Education Week‘s got this article out about randomized trials producing “no effects.” According to the article, these null findings are raising eyebrows and “prompting researchers, product developers, and other experts to question the design of the studies, whether the methodology they use is suited to the messy real world of education, and whether the projects are worth the cost, which has run as high as $14.4 million in the case of one such study.”
Wow, is that ever a disappointing reaction. Here’s why:
1. We should be psyched, not upset, that studies with null effects are being released. That is not always the case. Publication bias, anyone? I’ve often thought that studies demonstrating null effects need to be publicized even more widely than those that find positive or negative impacts. Too many places out there are at the behest of funders, and can’t release null findings. Too many assistant professors don’t get tenure because they “didn’t find anything.” Are you kidding me? If it’s a current practice and you learn it doesn’t produce any effects, either way, it needs to be out there. We should learn as much from null findings and “worst practices” as we do from “statistically significant” impacts and “best practices.”

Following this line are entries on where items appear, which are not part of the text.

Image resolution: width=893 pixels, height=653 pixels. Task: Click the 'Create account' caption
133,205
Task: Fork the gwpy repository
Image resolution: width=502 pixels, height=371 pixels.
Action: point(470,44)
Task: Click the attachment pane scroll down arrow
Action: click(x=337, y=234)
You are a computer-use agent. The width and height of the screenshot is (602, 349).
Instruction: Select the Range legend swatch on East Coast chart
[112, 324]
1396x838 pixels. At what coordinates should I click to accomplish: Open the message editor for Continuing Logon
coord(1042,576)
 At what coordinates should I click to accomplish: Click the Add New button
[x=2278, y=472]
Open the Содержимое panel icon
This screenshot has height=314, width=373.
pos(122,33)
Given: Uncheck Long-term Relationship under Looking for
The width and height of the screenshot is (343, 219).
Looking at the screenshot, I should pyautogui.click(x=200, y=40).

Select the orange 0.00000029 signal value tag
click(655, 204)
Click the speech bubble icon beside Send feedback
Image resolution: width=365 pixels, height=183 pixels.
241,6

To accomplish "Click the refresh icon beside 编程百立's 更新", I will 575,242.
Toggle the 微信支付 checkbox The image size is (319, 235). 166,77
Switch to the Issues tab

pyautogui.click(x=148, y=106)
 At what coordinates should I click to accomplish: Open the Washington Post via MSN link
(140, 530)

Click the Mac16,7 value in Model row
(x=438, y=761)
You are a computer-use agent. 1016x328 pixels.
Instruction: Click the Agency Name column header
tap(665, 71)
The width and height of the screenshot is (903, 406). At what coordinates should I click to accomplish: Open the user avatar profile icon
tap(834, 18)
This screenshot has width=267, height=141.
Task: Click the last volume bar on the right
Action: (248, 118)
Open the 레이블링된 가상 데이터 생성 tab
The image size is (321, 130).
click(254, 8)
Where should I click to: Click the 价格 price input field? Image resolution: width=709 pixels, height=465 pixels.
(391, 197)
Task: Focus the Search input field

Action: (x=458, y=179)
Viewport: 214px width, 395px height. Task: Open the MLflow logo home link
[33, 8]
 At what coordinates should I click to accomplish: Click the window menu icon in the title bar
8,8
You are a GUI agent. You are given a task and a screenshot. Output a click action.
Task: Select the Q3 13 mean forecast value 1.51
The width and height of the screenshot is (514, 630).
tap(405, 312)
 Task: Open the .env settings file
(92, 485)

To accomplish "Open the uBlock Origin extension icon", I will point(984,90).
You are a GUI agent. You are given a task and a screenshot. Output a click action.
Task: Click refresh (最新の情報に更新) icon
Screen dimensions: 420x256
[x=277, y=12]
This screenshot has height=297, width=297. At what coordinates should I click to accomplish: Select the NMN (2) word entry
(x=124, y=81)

2. Saying that experimentation isn’t suited to the “messy real world” is a cop out. It lumps many different kinds of experiments into one category– the good, the bad, and the ugly. Field experiments, lab settings, cluster-randomized trials with volunteer districts, and student-level randomized experiments with participants selected via administrative data– these are very different animals. Each approach has a differential potential for generalizable results (external validity) and varying levels of challenges to internal validity as well. I’ll grant you, experiments that rely on volunteer samples probably can’t help us much in education– since in real life programs aren’t applied to students, families or schools who volunteer–they apply to everyone. This is especially a problem when we try interventions to close achievement gaps– African-Americans who volunteer for studies are very, very different from those who do not (Tuskegee anyone?).
3. Doing experiments well costs a LOT of money. Putting trials on tight budgets helps to ensure they aren’t run well–PIs cannot build the kinds of relationships that promote treatment fidelity, cannot collect high-quality data, and cannot get inside the black box of mechanisms–and instead are stuck simply estimating average treatment effects. No drug works for everyone, and no drug works in the exact same way for everyone– the medical community knows this, and uses larger samples to make identifying differential and heterogeneous effects possible. When is Education going to catch up?
4. One thing I do agree with this article on. The model IES is using needs some revisions. I heard William T. Grant president Bob Granger give a great talk at SREE recently, where he made the point that the usual ‘try small things then scale them up’ model isn’t going anywhere fast. We need to know how current policies work as currently implemented– at scale. Go after that, spend what’s necessary to conduct experiments with higher internal AND external validity, and support researchers to do this who reject old models and try new things. I promise you, we’ll get somewhere.